**PAGE EXCERPT**

The most careful study of this issue, done by George Borjas and Lawrence Katz and published by the National Bureau of Economic Research, found that the surge of immigration in the 1980's and 1990's lowered the wages of America's own high school dropouts by 8.2 percent. "The large growth and predominantly low-skilled nature of Mexican immigration to the United States over the past two decades appears to have played a modest role in the widening of the U.S. wage structure," the study concluded.

Another study, by Steven Camarota of the Center for Immigration Studies, reached similar conclusions. Between 2000 and 2005, he found, immigrant workers with a high school degree or less rose by 1.5 million, while employment of native workers at that education level fell by 3.2 million.

It's often said that immigrants take jobs that Americans won't take. But look at employment statistics, and you see that even among maids and agricultural workers, only four out of 10 people are immigrants.

**TASKS TO PERFORM**
A. Answer these questions using the passage on immigration and wages:
(i) According to the Borjas and Katz study, by what percentage did the immigration surge of the 1980's and 1990's lower the wages of America's own high school dropouts?
(ii) By how much did employment of native workers with a high school degree or less fall between 2000 and 2005, according to Camarota?
(iii) Among maids and agricultural workers, how many out of 10 people are immigrants?
B. Transcribe the passage on immigration and wages from "Another study, by" down to "by 3.2 million.".
C. Write the next part of the passage on immigration and wages, picking up after its final sentence.

**LISTING**
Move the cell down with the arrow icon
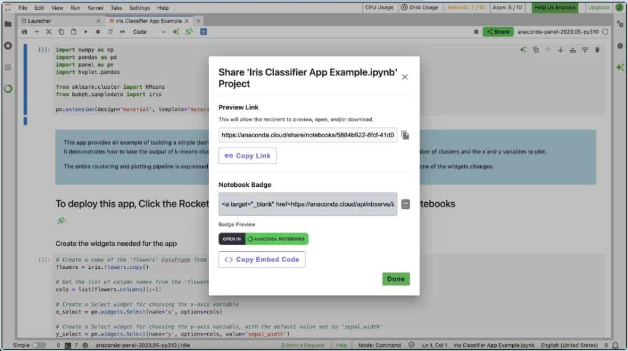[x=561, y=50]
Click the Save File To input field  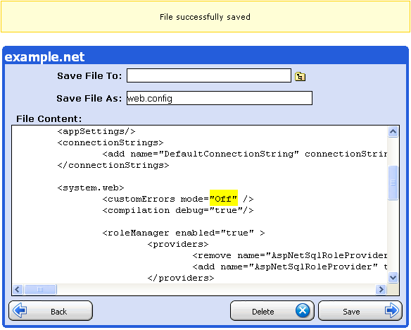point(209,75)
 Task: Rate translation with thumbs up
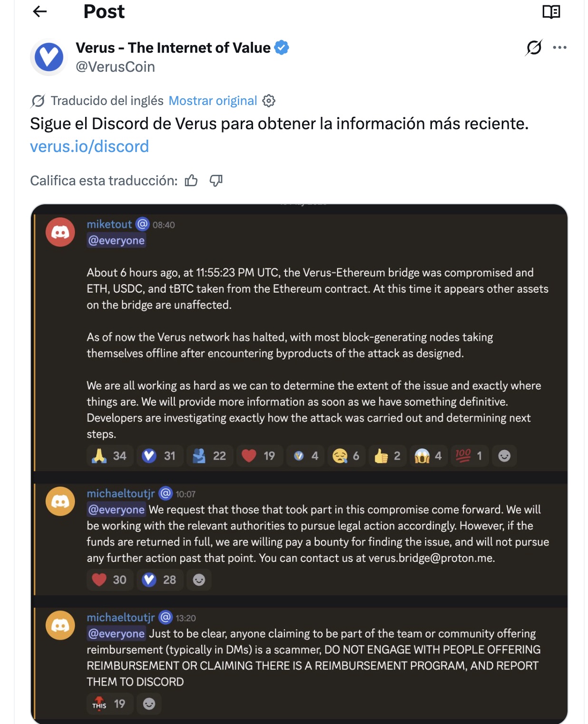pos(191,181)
--
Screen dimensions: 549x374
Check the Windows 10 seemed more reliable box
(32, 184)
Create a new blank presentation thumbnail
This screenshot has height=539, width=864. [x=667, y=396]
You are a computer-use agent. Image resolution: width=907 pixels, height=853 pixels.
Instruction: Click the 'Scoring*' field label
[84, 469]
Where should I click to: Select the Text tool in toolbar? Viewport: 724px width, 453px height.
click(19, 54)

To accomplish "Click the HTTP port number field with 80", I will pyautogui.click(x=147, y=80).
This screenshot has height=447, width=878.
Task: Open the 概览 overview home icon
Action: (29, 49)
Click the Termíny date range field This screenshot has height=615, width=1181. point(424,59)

**RESPONSES PER TASK**
A.
(i) 8.2 percent
(ii) 3.2 million
(iii) Four

B.
Another study, by Steven Camarota of the Center for Immigration Studies, reached similar conclusions. Between 2000 and 2005, he found, immigrant workers with a high school degree or less rose by 1.5 million, while employment of native workers at that education level fell by 3.2 million.

C.
...The broader problem is that our immigration program is structured so as to bring in cheap laborers more than brilliant minds. At last count, only 16 percent of admissions for permanent residence went to those with employment qualifications, while the great majority went to applicants on the basis of family ties.

When I lived in China, American diplomats complained that under the law they had to deny visas to brilliant physicists while granting immigrant visas to elementary-school dropouts who had a relative in Chicago.